Caleb was slowly leading her upstairs. She could feel her heart beating, pounding. Her brother, after all, could be full of surprises.

This was going to be a good one, she could tell.

“Okay, open them!”

Norma let her lashes flutter open and found herself staring a tiny television set that had been propped up on a cardboard box in the corner of their room.

“Caleb! A TV? For us?” 

She hopped up a little bit and clapped her hands. It was small, sure, but what did she care? She had a TV!

She plopped down on the cot and kicked off her shoes.

“Where did you get it?”

“Somebody threw it out, actually. Can you believe it? I mean, it only gets black and white but…”

“Hey, I don’t care! We have a TV in our room! What should we watch first?”

Caleb moved over to the TV and began to turn the dial.

“This thing is super old, I apologize… All right, let’s see what we have… Hey, what’s this?”

“I’ve heard about this movie. It’s the _Rocky Horror Picture Show_. It’s weird, and I think most of the songs are about doing it.”

Caleb chuckled and sat down next to her.

Norma put her head on Caleb’s shoulder.

“Don’t go anywhere,” she told him. 

***

Norma nibbled on the plastic part of her paint brush, considering the fact that art was clearly not her best subject.

As much as she pictured herself in her mind, ideally at least, what she had put down on the page was… not that. 

What stood before her was a wishy-washy, runny glob of yellow paint with something orange under it. 

Her art teacher walked by, making a “Hmm,” sound.

“And Norma, what is this… so far?

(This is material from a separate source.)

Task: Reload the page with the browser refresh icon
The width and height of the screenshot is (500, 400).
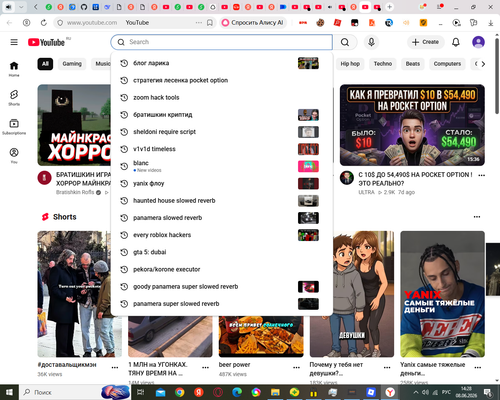Action: 44,23

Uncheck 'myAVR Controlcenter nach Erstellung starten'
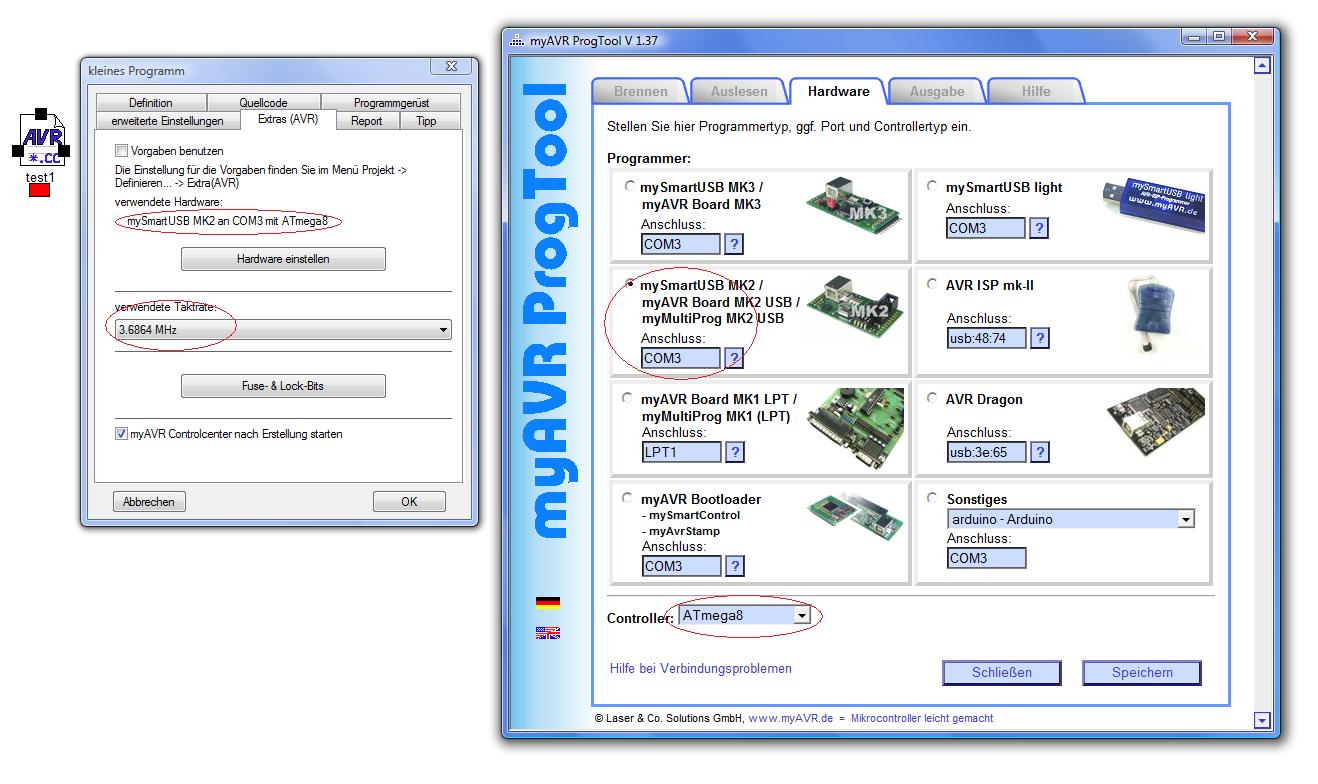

I said to draw a family portrait.”

“This is me and my brother,” Norma told her, indicating yet another yellow blob, this one connected to a black blob.

“I assume there’s more people in your family than you and your brother. Not that you’ll be able to fit anyone else considering the way you’ve… filled up… your page so far.”

Norma dabbed her brush in the dark green paint. She wondered, if she flicked it like so, she could flick it at the teacher’s forehead and say that it was an accident. She dabbed the green at the bottom, coming up with something that ought to have been a pair of pants for Caleb. 

She narrowed her eyes at the teacher and repeated, “This painting is of me and my brother.”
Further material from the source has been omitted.